(PBS) 9 tonight
Women, we hear, can be especially tough on other women. Like the delicious English mystery novelist P.D. James, who did the Adam Dalgliesh conundrums. Another of her investigators, young Cordelia Gray, begins a "Mystery!" run in "An Unsuitable Job for
a Woman."
Just how unsuitable?
This is an interesting yarn, even clever, but it's very confounding stuff. James is invariably confounding as fresh-faced Cordelia (Helen Baxendale) bumbles through her first case.
She's working for a terminally ill private eye who kills himself. Cordelia is willed the agency and determines to carry on. She gets hired by a foul, surly Cambridge scientist who wants her to prove that his son's suicide wasn't. Was it murder? (Of course.) Will Cordelia, an obvious softie, fall in love with the dead lad? (Of course.) Can she solve the case? (Naturally.)
As produced by Ecosse Films, Harvest Entertainment and WGBH/Boston, it suffers from slowness, and director Ben Bolt also lets his star function at low energy. It feels as if the story is strrrrrrretched to fill the three one-hour segments.
(For reference: We're seeing more of Baxendale, but in a less deadly assignment. She's playing Ross' London girlfriend, Emily, on "Friends." At 8 p.m. on May 7, she'll marry Ross on NBC; an hour later, she'll solve this mystery across the dial on PBS.)
Irv Letofsky
VOICES OF THE CHILDREN
(KCET) 10 tonight
Focusing on the story of three survivors imprisoned as children, filmmaker Zuzana Justman's deeply quiet documentary about the Nazis' Terezin murder camp is an extraordinary attempt to reach Holocaust closure by embracing the horrors that took place in those distant days.
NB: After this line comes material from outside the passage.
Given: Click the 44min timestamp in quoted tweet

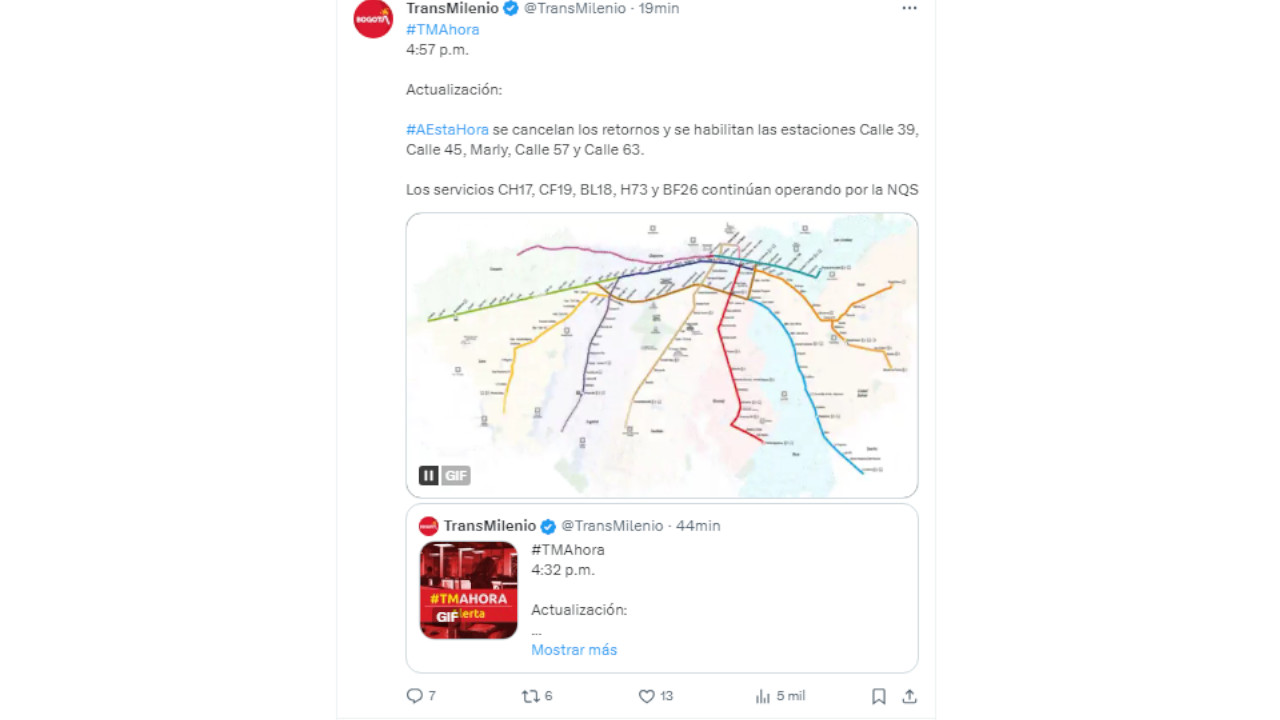Looking at the screenshot, I should [698, 526].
The three subjects -- now living in the United States, Austria and the Czech Republic -- are no less extraordinary for their courage, eloquence and acceptance of reality.
For many viewers, however, the docu's most moving moments will come watching excerpts from an actual staging by inmates of Hans Krasa's immensely touching children's opera "Brundibar" (available on CD in three different modern performances).
Incredibly, we have these few minutes of incongruous beauty, symbolizing the world of lost children, because of the chilling arrogance of the Nazis, who filmed it for propaganda purposes.